Aussi, dans cette hypothèse là, lorsque le régime de la responsabilité du fait des produits défectueux était bien applicable aux faits de l’espèce mais qu’un justiciable n’a pas cru, à tort, devoir l’invoquer pour fonder son action en justice, les juges du fond étaient-ils tenus d’office de relever l’applicabilité de ce régime.

C’est cette question que vient trancher la Cour de cassation dans son arrêt de Chambre Mixte en date du 7 juillet 2017 (Cour de cassation, Chambre Mixte, 7 juillet 2017, Pourvoi n°15-25651).

Comme le rappelle la Cour de cassation dans son attendu de principe :

« si le juge n’a pas, sauf règles particulières, l’obligation de changer le fondement juridique des demandes, il est tenu, lorsque les faits dont il est saisi le justifient, de faire application des règles d’ordre public issues du droit de l’Union Européenne, telle la responsabilité du fait des produits défectueux, même si le demandeur ne les a pas invoquées ».

Selon la Cour de cassation, les juges du fonds étaient tenus de relever d’office l’applicabilité du régime spécial de la responsabilité du fait des produits défectueux, quand bien même l’agriculteur victime n’avait pas cru opportun d’invoquer ce fondement juridique dans ses écritures.

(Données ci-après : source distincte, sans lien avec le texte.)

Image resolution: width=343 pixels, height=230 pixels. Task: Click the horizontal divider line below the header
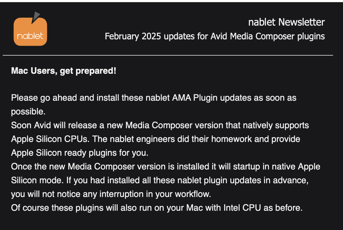click(x=168, y=55)
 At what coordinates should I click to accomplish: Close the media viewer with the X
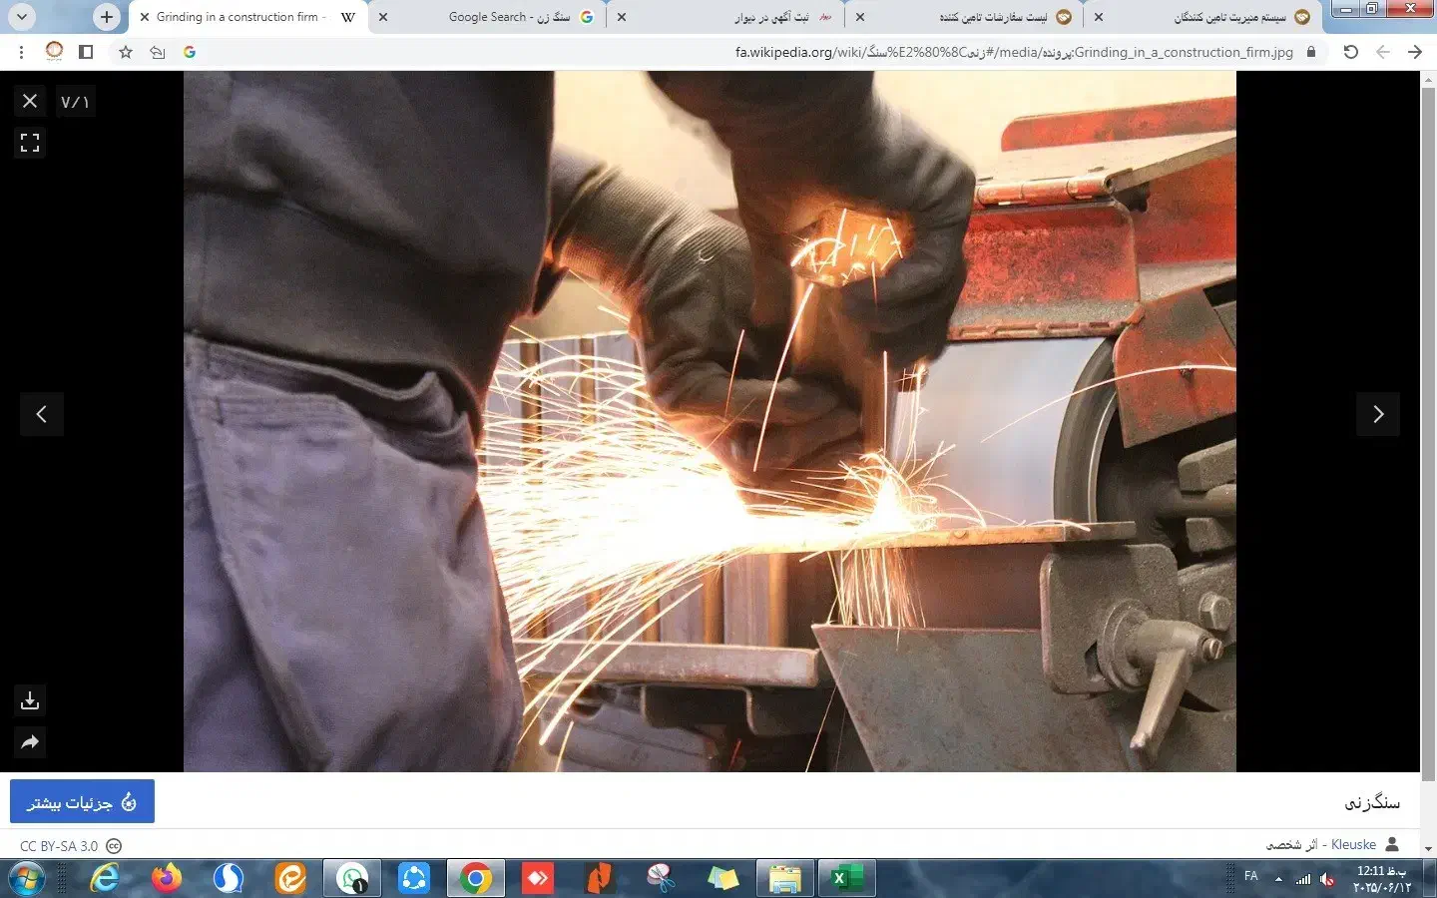click(30, 101)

Par cette décision, la Cour de cassation souhaite donc rappeler la primauté du droit de l’Union Européenne sur le droit interne ainsi que la nécessité pour les juges du fonds d’assurer l’effectivité de ce régime spécial et exclusif de responsabilité qui a un caractère d’ordre public.

Par conséquent, cette affaire a été renvoyée devant la Cour d’Appel de LYON, autrement composée, afin qu’elle statue à nouveau sur cette affaire au regard du régime de la responsabilité du fait des produits défectueux.